Ziulkoski - A parte mais complexa, a mais grave de todas, é na área da previdência, do Regime Geral de Previdência Social (RGPS). Veja bem, no INSS (Instituto Nacional do Seguro Social), 4,2 mil municípios no Brasil devem R$ 250 bilhões. Os do Rio Grande do Sul devem R$ 2,5 bilhões. Agora, por outro lado, os precatórios são quase R$ 100 bilhões, e são 220 ou 230 municípios do Rio Grande do Sul que têm precatórios para pagar. Então nós estamos flexibilizando, através de uma proposta, para parcelar a dívida do Regime Geral e ver a questão dos precatórios. Tudo já está andando, inclusive entrou em votação essa semana, que versa R$ 400 bilhões, isso não é coisinha. No Brasil, são 2,1 municípios que têm o chamado RPPS, e os outros 3,5 mil estão no Regime Geral. E qual é a dívida dos fundos próprios? É uma dívida interna da prefeitura. A proposta da CNM é que essa dívida seja rolada também por 3 anos para os municípios, para a prefeitura pagar aquele passivo. Ela vai pagar, mas em um prazo para fazer enfrentamento (à crise no RS). Porque isso é que está liquidando com as prefeituras do Rio Grande do Sul. E da onde que o prefeito que tem esse passivo no município tira dinheiro para pagar aquilo? Ele tira da chamada receita disponível, e não da vinculada. Então a prefeitura, a gestão pública, tem uma receita que é livre, que eu posso botar no orçamento e executar, e tem outra que é vinculada, para saúde, educação, Bolsa Família. Então o que estamos propondo agora? É que o ministro da Previdência (Carlos Lupi) aceite fazer esse diferimento. Só que isso não precisa ser por lei federal, nós estamos mostrando tecnicamente que pode ser uma portaria. Isso, se avançar, vai dar, em três anos, R$ 7,5 bilhões para as prefeituras do RS.

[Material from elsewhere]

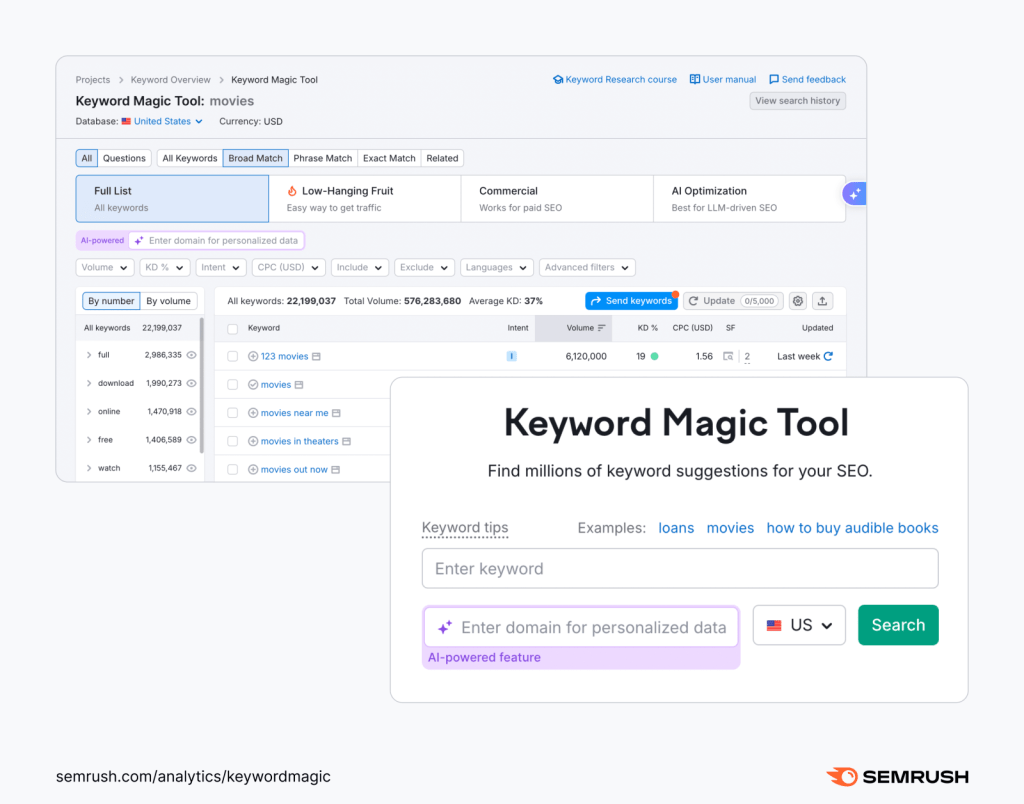Image resolution: width=1024 pixels, height=804 pixels.
Task: Switch to the Low-Hanging Fruit tab
Action: pos(364,198)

JC - Na marcha, a CNM realizou encontros com os ministros da Saúde e do Desenvolvimento Social. O que foi pautado?
Ziulkoski - Para a Nísia Trindade (ministra da Saúde), a CNM mostrou alguns pontos, como quantos problemas de saúde tem o Rio Grande do Sul, quanto é que paga por cada um, quantos que não estão sendo pagos e que estão habilitados. Então, pedimos para liberar esse valor. Isso a gente levou com dados oficiais da entidade. Depois, com a Assistência Social, com o ministro Wellington Dias, a gente entregou também (os dados). Por exemplo, para receber tal coisa, precisa ter um grupo de 50 pessoas. Mas como é que vai ter 50 se, às vezes, foi num município menor, mas que foi atingido? Então o pedido é flexibilizar, baixar para 5, 10 pessoas, para poderem receber. Senão, como é que agrupa aquilo ali?

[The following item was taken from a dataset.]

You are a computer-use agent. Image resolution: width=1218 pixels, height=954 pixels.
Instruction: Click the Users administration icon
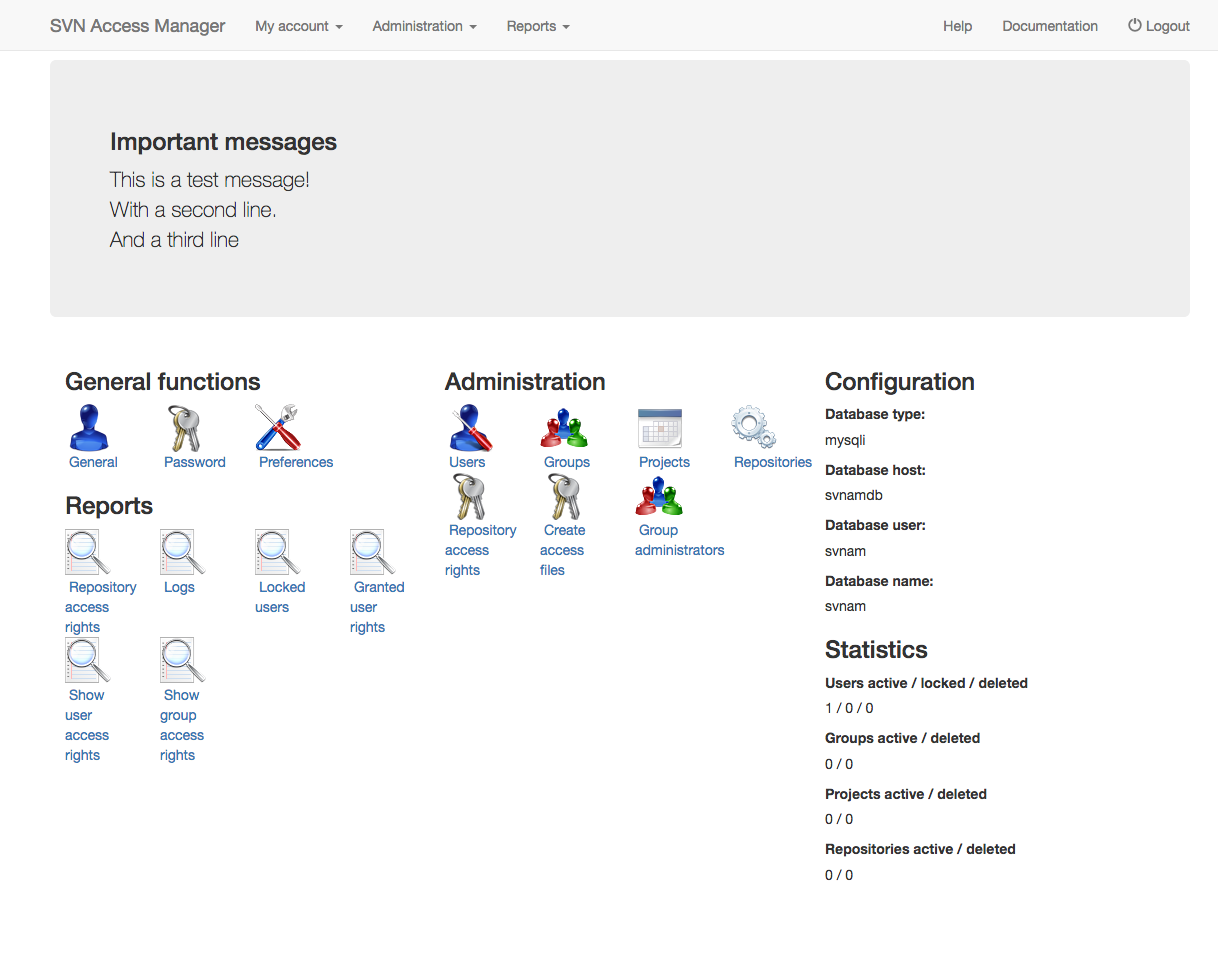[x=469, y=428]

JC - Havia reunião com o ministro de Portos e Aeroportos, Silvio Costa, que acabou não ocorrendo. O que pretendiam pautar?

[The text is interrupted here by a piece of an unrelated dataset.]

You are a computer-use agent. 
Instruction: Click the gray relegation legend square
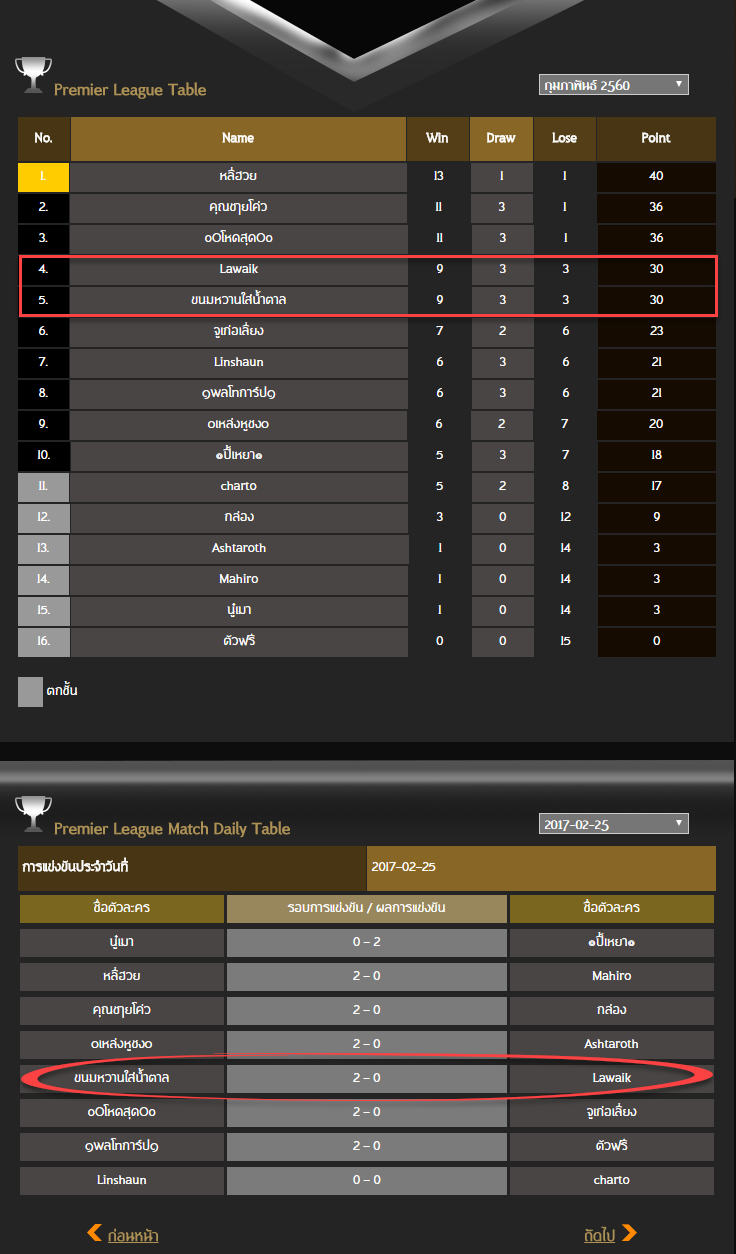[x=30, y=691]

Ziulkoski - Era para esclarecer melhor qual política estão pensando em adotar, principalmente em aeroportos regionais, porque muitos eles não comandam, são privatizados, e outros são estatais. Então era para ver o que eles poderiam fazer, o que poderiam anunciar, e o que os prefeitos poderiam fazer. Por exemplo, no município Torres, pode ser ampliado o aeroporto, mas não tem dinheiro do Estado, então como é que poderia se buscar recurso. Enfim, não é para cobrar, é para ter uma ideia do que está acontecendo. Mas a partir do ministro Silvio Costa mesmo, e não do Paulo Pimenta (ministro da Reconstrução do RS).
JC - E quanto ao encontro com o presidente da Câmara, Arthur Lira (PP), quais foram as demandas?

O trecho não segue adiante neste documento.